On Fri, Jan 19, 2018 at 1:53 PM, Konstantin Knizhnik <
k.knizh...@postgrespro.ru> wrote:

>
>
> On 19.01.2018 19:28, Pavel Stehule wrote:
>
>
>
> When I've been thinking about adding a built-in connection pool, my
>>> rough plan was mostly "bgworker doing something like pgbouncer" (that
>>> is, listening on a separate port and proxying everything to regular
>>> backends). Obviously, that has pros and cons, and probably would not
>>> work serve the threading use case well.
>>>
>>
>> And we will get the same problem as with pgbouncer: one process will not
>> be able to handle all connections...
>> Certainly it is possible to start several such scheduling bgworkers...
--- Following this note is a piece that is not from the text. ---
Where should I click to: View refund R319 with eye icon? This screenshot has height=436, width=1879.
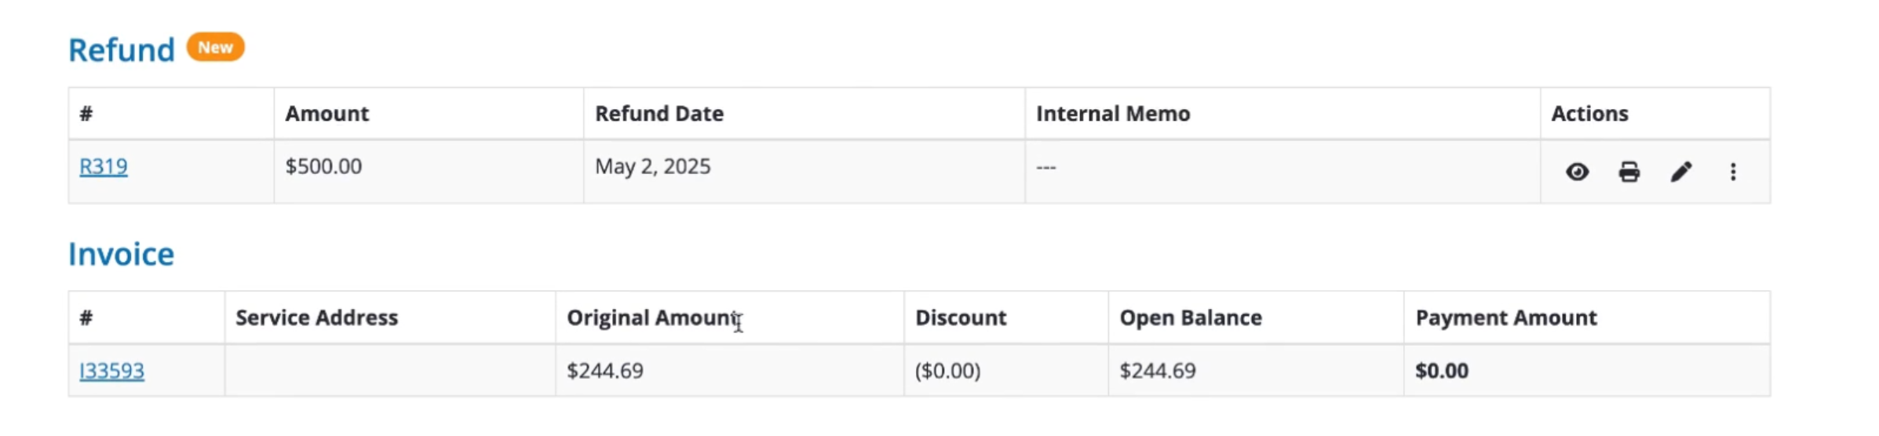click(1577, 172)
>> But in any case it is more efficient to multiplex session in backend
>> themselves.
>>
>
> pgbouncer hold all time client connect. When we implement the listeners,
> then all work can be done by worker processes not by listeners.
>
>
> Sorry, I do not understand your point.
> In my case pgbench establish connection to the pgbouncer only  once at the
> beginning of the test.
> And pgbouncer spends all time in context switches (CPU usage is 100% and
> it is mostly in kernel space: top of profile are kernel functions).
> The same picture will be if instead of pgbouncer you will do such
> scheduling in one bgworker.
> For the modern systems are not able to perform more than several hundreds
> of connection switches per second.
> So with single multiplexing thread or process you can not get speed more
> than 100k, while at powerful NUMA system it is possible to achieve millions
> of TPS.
> It is illustrated by the results I have sent in the previous mail: by
> spawning 10 instances of pgbouncer I was able to receive 7 times bigger
> speed.
>

I'm sure pgbouncer can be improved. I've seen async code handle millions of
packets per second (zmq), pgbouncer shouldn't be radically different.